= What you need to do =
Your answer should be the lines of the data below that contain "icon".

= Dataset =
------

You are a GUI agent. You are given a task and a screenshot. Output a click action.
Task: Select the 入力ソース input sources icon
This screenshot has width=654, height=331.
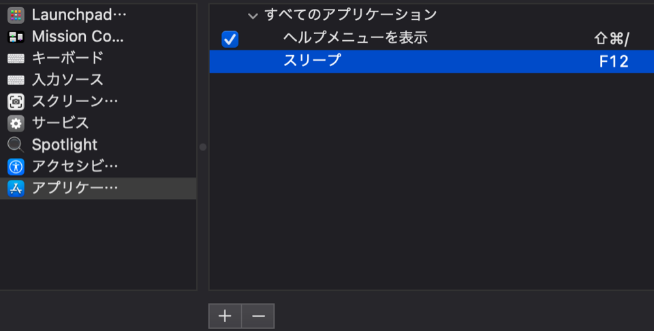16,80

------

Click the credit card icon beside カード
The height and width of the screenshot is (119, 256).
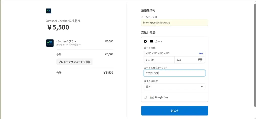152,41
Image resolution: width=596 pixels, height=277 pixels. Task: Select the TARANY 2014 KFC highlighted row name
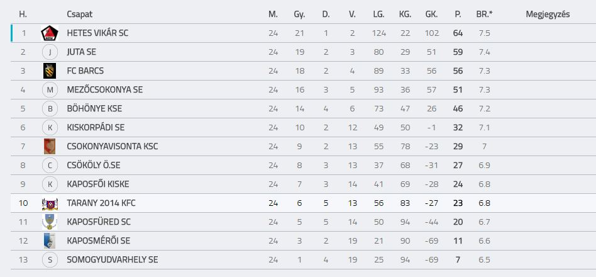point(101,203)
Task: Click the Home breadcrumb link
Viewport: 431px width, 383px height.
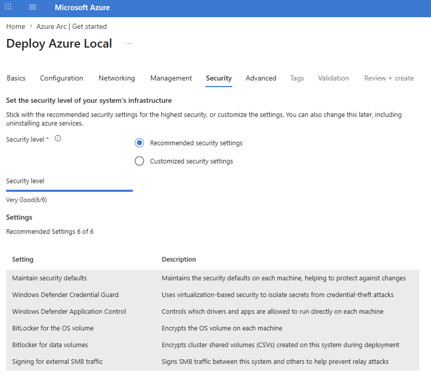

------

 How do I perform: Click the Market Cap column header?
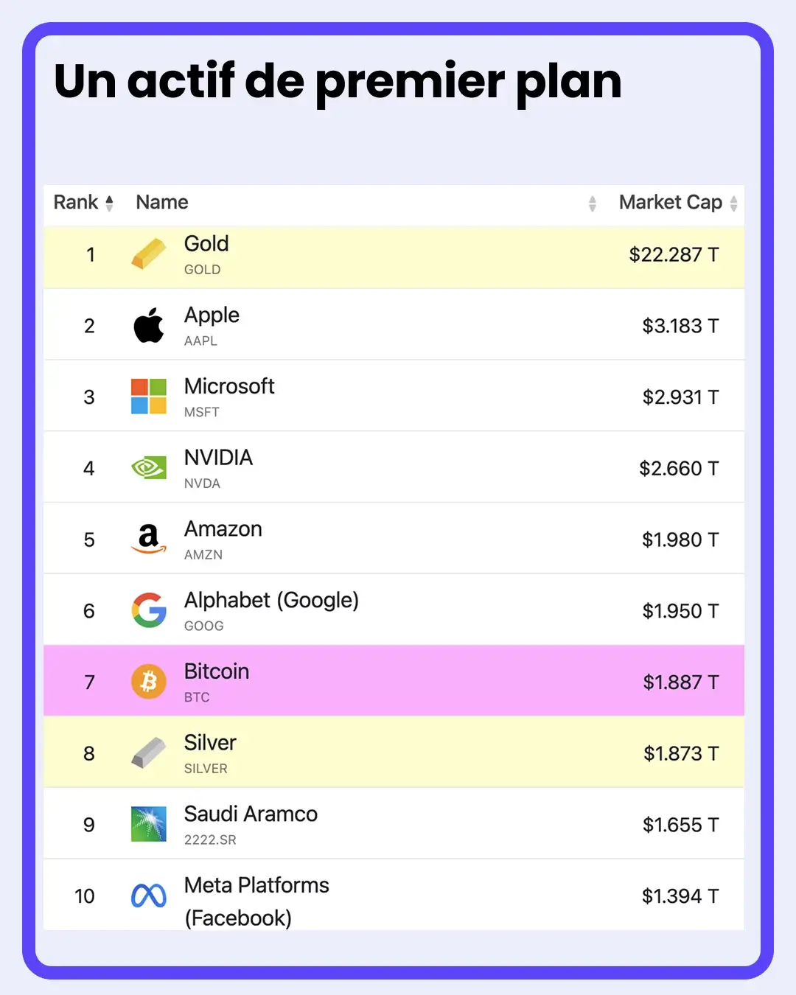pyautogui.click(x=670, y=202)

------

= Task result =
Task: Select the 入力ソース input sources icon
Click the credit card icon beside カード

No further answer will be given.